Please copy all of the entries exactly, but drop every picture.

| Data supplied |
◇ ◇ ◇ ◇ ◇
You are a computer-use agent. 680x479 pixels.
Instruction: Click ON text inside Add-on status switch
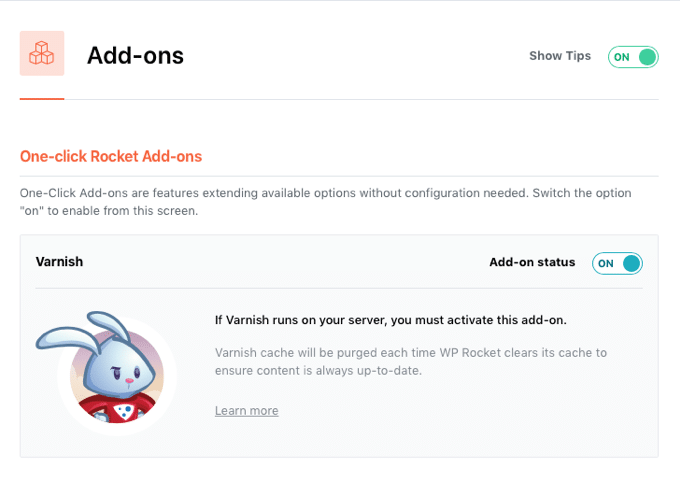point(606,263)
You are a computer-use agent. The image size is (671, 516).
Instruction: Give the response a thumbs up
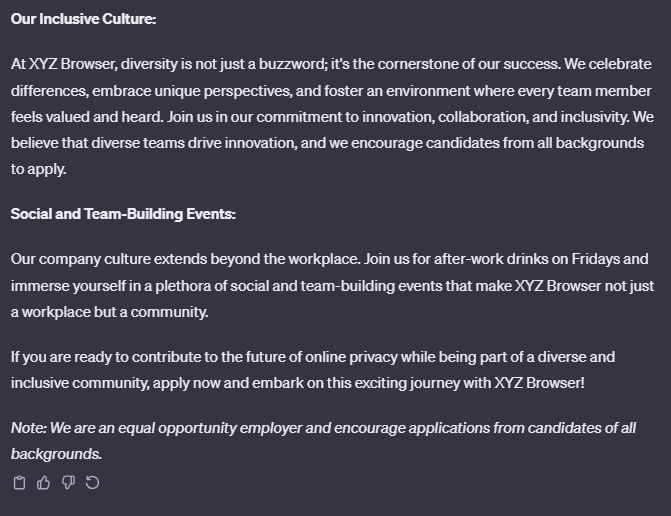(x=43, y=483)
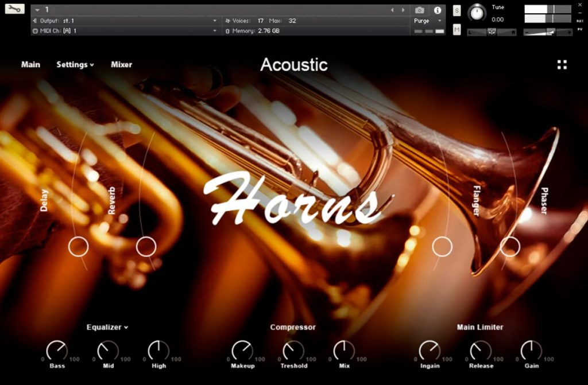Click the Compressor Makeup knob
588x385 pixels.
click(x=242, y=351)
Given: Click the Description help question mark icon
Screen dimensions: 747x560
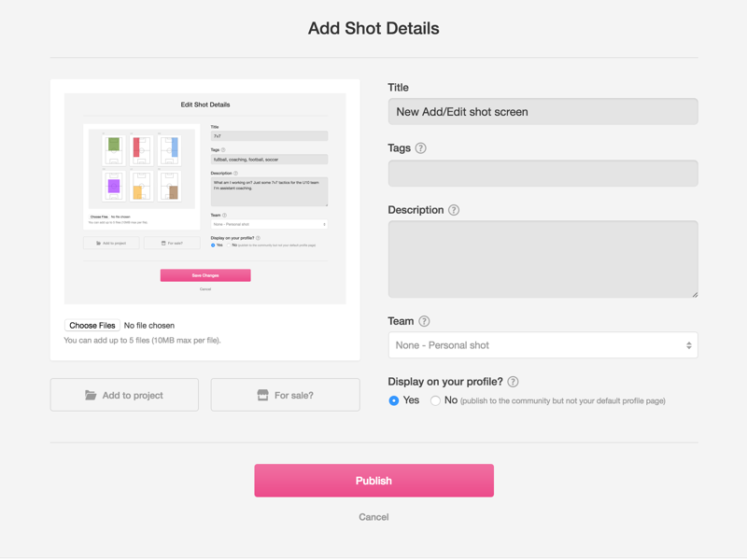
◇ ◇ ◇ ◇ ◇
| Answer to the exercise |
You are a computer-use agent. 680x479 pixels.
Instruction: Click ON text inside Add-on status switch
point(606,263)
You are a computer-use agent. The image size is (671, 516).
Instruction: Give the response a thumbs up
(x=43, y=483)
Click the Compressor Makeup knob
588x385 pixels.
click(x=242, y=351)
Given: Click the Description help question mark icon
Screen dimensions: 747x560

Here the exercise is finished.